** Opening EXCERPT block **
Bursting the p-value bubble

A vast amount of published bioscience research is based on flawed data analysis, and only a complete shift in priorities can reverse this dangerous situation

The Biologist Vol 64 (1) p7

Data analysis is an essential component of scientific work. However, it can be misapplied, misused and misinterpreted.

Most investigators in the biological sciences receive limited instruction on formal study design and data analysis, and those who are trained in it do not always keep track of new methodological improvements. Novel tools and platforms emerge quickly and they often have their own methodological peculiarities in order to be optimal, or even appropriate.

Well-trained biostatisticians are still a rare species and are involved as co-investigators and co-authors in only a modest segment of biological investigations. This may be even worse in biological research that does not involve human subjects.

Journals also lack the expertise required to understand and properly review statistics. Until a couple of years ago, even Nature and Science did not have trained statisticians routinely reviewing papers, which continues to be true of most biomedical and biology journals.

It is probably not surprising, then, that some spurious data analysis practices become copied and widely used across papers. Convenience, lack of expertise, lack of proper review oversight and inertia create large segments of literature that use these suboptimal or wrong methods.

In its extreme form, this phenomenon creates large bubbles containing huge numbers of papers affected by spurious methods. A 2016 paper showed that in fMRI neuroimaging studies, p-values of 0.05 obtained with common but inappropriate statistical methods[1] are actually often representing the equivalent of p-values of 0.9 or so. This means that thousands of papers may have claimed significant results while they were nowhere near any notion of significance.

There are many more examples across other disciplines, but perhaps the largest bubble is the suboptimal application and interpretation of p-values across biomedicine. Some 96% of papers that use p-values in biomedicine claim statistically significant results[2], an implausibly high rate of success. Moreover, in the few papers that do not report p<0.05, many find other analysis tools or manipulations to end up claiming significance of some sort anyway (a practice known as 'p-hacking').
** Closing EXCERPT block **
** Opening SOURCE DATA block **
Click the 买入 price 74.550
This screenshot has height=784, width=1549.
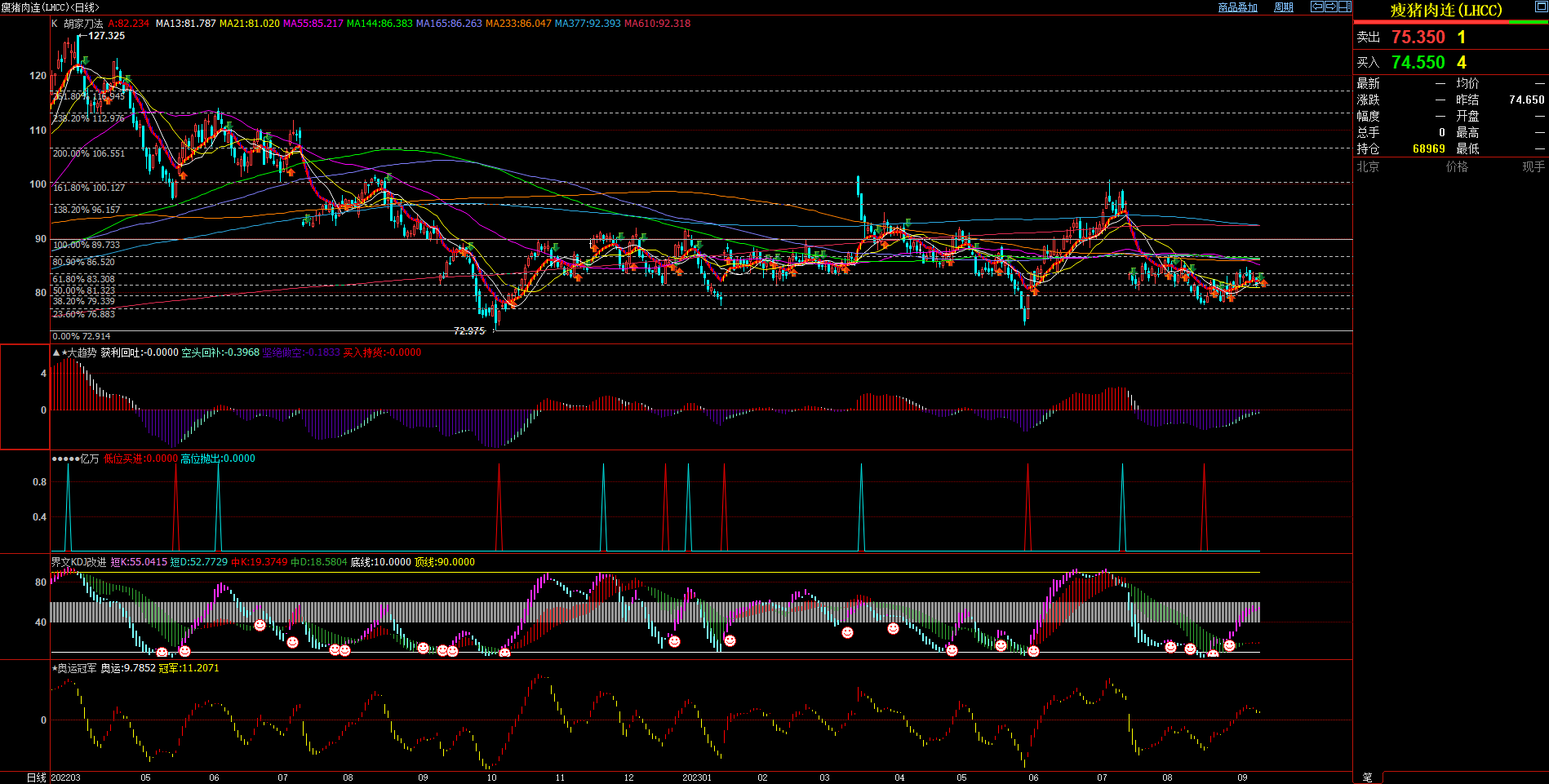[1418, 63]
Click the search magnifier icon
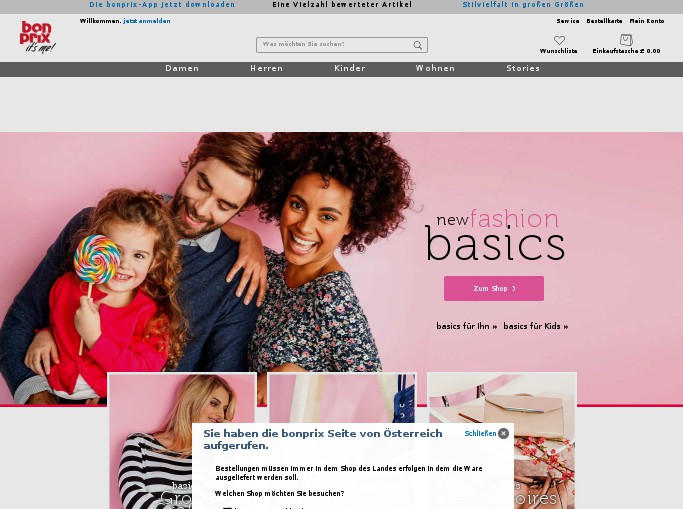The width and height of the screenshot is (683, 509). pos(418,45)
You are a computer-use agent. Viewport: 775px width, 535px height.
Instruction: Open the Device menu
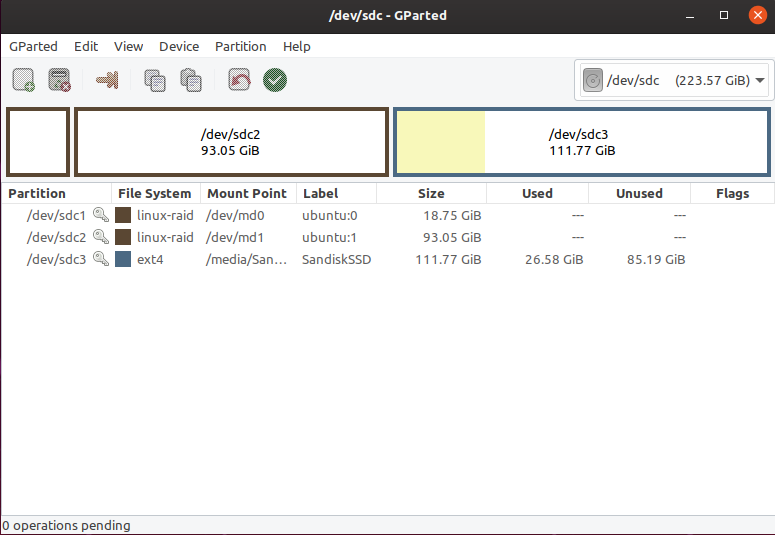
** Closing SOURCE DATA block **
> _YOUR TASK_
Please transcribe the p-value article from "The Biologist Vol" to "or even appropriate.". These entries were drawn from a separate source.

> _EXPECTED ANSWER_
The Biologist Vol 64 (1) p7

Data analysis is an essential component of scientific work. However, it can be misapplied, misused and misinterpreted.

Most investigators in the biological sciences receive limited instruction on formal study design and data analysis, and those who are trained in it do not always keep track of new methodological improvements. Novel tools and platforms emerge quickly and they often have their own methodological peculiarities in order to be optimal, or even appropriate.